His gaze still locked with Jed’s, he saw the moment the Lycan made the decision. Then the air was full of pouncing wolf, fur and sharp teeth. He didn’t even try to avoid the creature as it bowled him over. His breath was knocked from his body in a savage whoosh as he hit the deck hard. A grin of fury and triumph crossed his face as his head slammed against a large stone near the campfire and stars filled his vision.

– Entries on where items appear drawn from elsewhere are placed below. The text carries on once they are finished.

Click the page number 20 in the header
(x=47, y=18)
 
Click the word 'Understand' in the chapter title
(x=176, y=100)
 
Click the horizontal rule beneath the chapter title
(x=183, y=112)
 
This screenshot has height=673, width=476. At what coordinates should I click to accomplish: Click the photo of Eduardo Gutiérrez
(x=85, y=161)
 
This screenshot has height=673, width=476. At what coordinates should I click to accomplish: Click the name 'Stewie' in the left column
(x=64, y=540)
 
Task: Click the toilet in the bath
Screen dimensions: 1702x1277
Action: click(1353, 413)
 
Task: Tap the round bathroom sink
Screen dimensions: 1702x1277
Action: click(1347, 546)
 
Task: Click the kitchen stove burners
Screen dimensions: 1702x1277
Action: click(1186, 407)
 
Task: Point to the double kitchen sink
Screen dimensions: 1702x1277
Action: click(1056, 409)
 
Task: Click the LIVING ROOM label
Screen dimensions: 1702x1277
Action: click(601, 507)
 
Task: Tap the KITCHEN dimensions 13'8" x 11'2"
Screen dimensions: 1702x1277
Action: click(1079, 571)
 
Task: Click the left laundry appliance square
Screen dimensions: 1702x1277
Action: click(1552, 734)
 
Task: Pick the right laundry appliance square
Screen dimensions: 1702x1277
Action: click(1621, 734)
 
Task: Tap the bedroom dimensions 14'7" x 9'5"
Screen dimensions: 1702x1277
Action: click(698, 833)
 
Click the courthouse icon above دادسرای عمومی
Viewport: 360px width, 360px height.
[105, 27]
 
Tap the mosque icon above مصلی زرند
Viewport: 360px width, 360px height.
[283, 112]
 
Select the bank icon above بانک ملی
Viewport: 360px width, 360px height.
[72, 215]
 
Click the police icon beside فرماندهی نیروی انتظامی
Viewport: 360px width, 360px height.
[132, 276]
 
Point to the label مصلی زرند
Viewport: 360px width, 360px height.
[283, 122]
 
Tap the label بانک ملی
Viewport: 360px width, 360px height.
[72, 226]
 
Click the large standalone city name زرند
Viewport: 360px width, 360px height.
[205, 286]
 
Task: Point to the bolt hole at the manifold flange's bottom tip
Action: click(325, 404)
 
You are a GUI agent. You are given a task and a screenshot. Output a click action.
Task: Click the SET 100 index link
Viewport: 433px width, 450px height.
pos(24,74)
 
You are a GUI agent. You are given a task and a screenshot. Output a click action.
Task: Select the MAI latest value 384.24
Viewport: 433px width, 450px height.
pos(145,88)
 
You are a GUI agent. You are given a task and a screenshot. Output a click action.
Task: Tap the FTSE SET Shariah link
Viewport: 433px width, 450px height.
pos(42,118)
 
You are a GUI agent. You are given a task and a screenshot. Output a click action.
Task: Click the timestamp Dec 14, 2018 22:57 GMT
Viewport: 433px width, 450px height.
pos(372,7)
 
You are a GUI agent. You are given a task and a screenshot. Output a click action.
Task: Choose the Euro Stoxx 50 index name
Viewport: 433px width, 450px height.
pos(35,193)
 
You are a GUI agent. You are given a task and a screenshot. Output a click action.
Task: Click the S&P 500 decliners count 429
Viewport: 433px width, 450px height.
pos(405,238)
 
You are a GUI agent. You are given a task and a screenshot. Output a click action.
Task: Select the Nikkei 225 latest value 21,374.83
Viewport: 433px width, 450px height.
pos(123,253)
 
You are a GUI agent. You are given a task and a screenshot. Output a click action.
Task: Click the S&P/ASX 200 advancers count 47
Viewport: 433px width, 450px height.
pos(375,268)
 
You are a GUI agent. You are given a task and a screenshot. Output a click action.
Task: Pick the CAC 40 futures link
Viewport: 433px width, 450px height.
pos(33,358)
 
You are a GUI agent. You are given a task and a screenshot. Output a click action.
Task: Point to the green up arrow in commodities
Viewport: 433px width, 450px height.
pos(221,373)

Teeth clamped around his throat, the sharp points popping through the skin like fingernails though a balloon. Warm blood streamed as they drove in, but Mason was already there. Even as he felt his jugular and more tear, he rammed the knife between two ribs and right into Jed’s heart.
Chapter Nine
Lycan blood coated her blades and ran down her arms, but Andy didn’t bother to wipe it away. She’d only get bloody again. Using both hands she dispatched the wolf in front of her with a vicious, cross-handed swipe and watched without emotion as it dropped lifeless to the ground. Blood surged from the ruin of its throat onto the thirsty dirt below. Idly she wondered what would grow there, with the soil being watered with wolf’s blood. Plants with a tendency to bite and snarl at other plants?
Then it happened. She looked up at the howl behind her, and started to turn. They’d heard plenty of howls during the attack, but this was different. The fury and defiance, the general bad-assed, I’m-a-wolf tone was gone, replaced by a sound of unimaginable torment so complete it made even Andy shudder.
She whipped around. A huge wolf was on its side, writhing in pain. Its shape-shifting ability seemed to be completely out of control. Its body was in a continuous state of flux, each part shifting from human to wolf independently of any other. Bones popped and cracked, breaking only to reform themselves, then start the cycle all over again. She winced as its ribcage inflated to the size of a barrel but its shoulders turned human. Even from here she could hear muscles tearing and bones creaking as they tried to settle into a form even the current, twisted version of nature had never intended.
The skin was worse. Sickeningly worse. It bubbled and slid, flowing over the monstrous forms beneath, but like everything else, it couldn’t seem to make up its mind what to be. One second it was hide and fur, and the next it was soft human skin regardless of what lay underneath. A massive paw formed from the end of a human arm, then covered itself in skin before the bones within, too large for the casing, ripped through it.
She turned her head away for a second, covering her mouth as bile rose, and fought the urge to lose her lunch. She hated to be sick but just looking at that was enough to make her forget the habit of a lifetime.
The sound of torment rose into a plaintive plea for mercy. A death howl which called to every non-human instinct she had. All emotion leeching from her, Andy stepped forwards and into the Shade, her blades already raised for the killing blow.
Warmth and color disappeared as she left the land of the living behind. Here things were calmer, so much simpler. Spectral souls, human and Lycan, waited by their bodies, nice and orderly, for her to go along and reap them. She ignored them. They were dispatched. First she needed to deal with the tortured wolf.
Without asking, she knew it was the alpha, Jed. The power rolling off him was unmistakable. Just as she knew what had killed him. The silver-treated knife lodged into his heart glowed white hot in her enhanced vision. Even if she’d been of a mind to kill him, he was done for. After the blade had entered his heart to deliver its fatal payload, the continuous form changes had locked it within his flesh, putting protective layer after layer over it. The only way they were getting it out would be with a gifted surgeon, or a chainsaw.
She sure hoped that wasn’t Mason’s favorite knife.